WORK INSTRUCTIONS:
What must be written out is each line from the one holding "Given: Like the tweet with 9,1 mil likes" through the end of the records, word for word, minus any pictures.

Top of DATA SHOWN

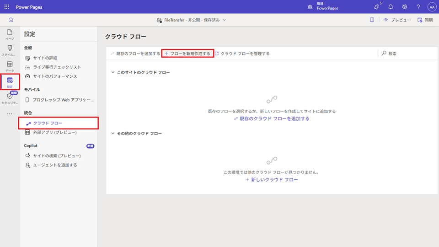Open the settings gear icon
This screenshot has height=247, width=439.
(404, 7)
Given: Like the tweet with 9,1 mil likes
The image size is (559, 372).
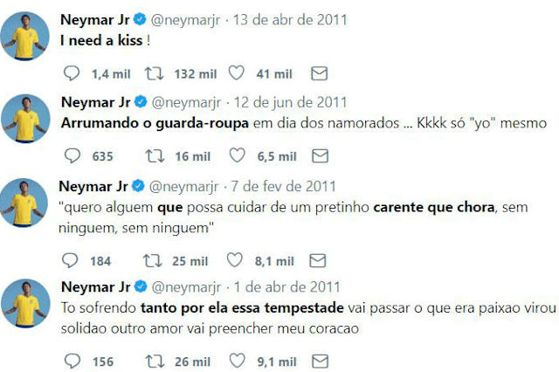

Bottom of DATA SHOWN

FINAL ANSWER:
Given: Like the tweet with 9,1 mil likes
The image size is (559, 372).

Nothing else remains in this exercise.